═════ MATERIAL SUPPLIED ═════
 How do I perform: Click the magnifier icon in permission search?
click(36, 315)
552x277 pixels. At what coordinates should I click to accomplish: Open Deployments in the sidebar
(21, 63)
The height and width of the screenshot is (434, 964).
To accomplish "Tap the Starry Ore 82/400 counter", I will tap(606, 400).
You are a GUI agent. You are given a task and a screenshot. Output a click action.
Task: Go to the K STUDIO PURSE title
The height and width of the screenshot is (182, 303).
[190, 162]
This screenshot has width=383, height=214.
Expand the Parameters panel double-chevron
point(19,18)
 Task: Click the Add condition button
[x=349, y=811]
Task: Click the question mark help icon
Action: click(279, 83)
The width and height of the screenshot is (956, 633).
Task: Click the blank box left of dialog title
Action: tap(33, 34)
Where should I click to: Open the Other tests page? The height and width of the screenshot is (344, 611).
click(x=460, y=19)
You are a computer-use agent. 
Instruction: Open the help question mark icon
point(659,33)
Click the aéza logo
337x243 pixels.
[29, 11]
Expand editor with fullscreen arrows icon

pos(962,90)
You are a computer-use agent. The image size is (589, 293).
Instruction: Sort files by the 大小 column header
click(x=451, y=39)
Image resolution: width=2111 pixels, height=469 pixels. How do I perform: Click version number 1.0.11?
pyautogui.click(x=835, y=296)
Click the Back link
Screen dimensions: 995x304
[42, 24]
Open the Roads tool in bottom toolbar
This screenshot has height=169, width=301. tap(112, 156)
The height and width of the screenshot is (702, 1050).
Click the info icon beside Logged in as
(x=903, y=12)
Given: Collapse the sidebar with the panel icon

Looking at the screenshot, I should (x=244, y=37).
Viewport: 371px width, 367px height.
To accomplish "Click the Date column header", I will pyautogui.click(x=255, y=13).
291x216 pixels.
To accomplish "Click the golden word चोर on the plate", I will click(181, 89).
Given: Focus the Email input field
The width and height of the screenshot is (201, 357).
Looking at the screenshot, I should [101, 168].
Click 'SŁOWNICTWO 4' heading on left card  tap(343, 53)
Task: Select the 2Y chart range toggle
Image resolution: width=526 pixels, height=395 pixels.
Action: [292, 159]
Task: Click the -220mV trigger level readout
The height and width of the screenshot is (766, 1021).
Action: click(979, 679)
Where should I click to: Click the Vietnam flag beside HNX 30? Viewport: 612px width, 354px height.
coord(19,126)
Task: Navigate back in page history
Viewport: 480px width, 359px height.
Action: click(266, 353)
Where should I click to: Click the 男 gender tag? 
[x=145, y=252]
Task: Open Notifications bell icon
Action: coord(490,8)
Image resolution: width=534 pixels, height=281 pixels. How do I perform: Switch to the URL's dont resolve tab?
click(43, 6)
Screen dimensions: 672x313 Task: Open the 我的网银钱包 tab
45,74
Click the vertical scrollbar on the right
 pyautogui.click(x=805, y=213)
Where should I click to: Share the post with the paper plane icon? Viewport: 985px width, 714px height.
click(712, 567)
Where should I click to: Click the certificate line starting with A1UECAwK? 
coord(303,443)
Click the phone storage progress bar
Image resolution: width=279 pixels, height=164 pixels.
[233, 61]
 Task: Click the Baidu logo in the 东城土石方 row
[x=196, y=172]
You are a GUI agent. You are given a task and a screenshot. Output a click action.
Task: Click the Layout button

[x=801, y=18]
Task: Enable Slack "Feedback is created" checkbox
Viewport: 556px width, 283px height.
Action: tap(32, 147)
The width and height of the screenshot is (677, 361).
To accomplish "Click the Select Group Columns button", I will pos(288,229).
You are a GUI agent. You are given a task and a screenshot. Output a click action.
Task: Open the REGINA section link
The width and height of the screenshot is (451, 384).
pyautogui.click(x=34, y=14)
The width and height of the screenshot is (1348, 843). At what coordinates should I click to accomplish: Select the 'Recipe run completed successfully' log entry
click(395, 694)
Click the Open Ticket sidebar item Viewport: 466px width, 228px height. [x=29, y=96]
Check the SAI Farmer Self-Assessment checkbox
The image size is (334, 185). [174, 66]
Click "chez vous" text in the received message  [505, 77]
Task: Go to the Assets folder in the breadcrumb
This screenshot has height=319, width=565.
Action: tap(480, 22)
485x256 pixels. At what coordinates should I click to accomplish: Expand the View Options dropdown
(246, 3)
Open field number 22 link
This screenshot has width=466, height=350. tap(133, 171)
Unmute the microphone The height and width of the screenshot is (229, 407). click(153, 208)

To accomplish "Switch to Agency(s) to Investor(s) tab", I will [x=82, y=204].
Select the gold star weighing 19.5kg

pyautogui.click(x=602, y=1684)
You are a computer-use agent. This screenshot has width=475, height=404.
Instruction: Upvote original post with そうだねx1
═════
The answer should hold exactly the lines running from the one with "Unmute the microphone" to the final line of the data, both ends counted.

**WRITTEN REPLY**.
Unmute the microphone The height and width of the screenshot is (229, 407). click(153, 208)

To accomplish "Switch to Agency(s) to Investor(s) tab", I will [x=82, y=204].
Select the gold star weighing 19.5kg

pyautogui.click(x=602, y=1684)
You are a computer-use agent. This screenshot has width=475, height=404.
Instruction: Upvote original post with そうだねx1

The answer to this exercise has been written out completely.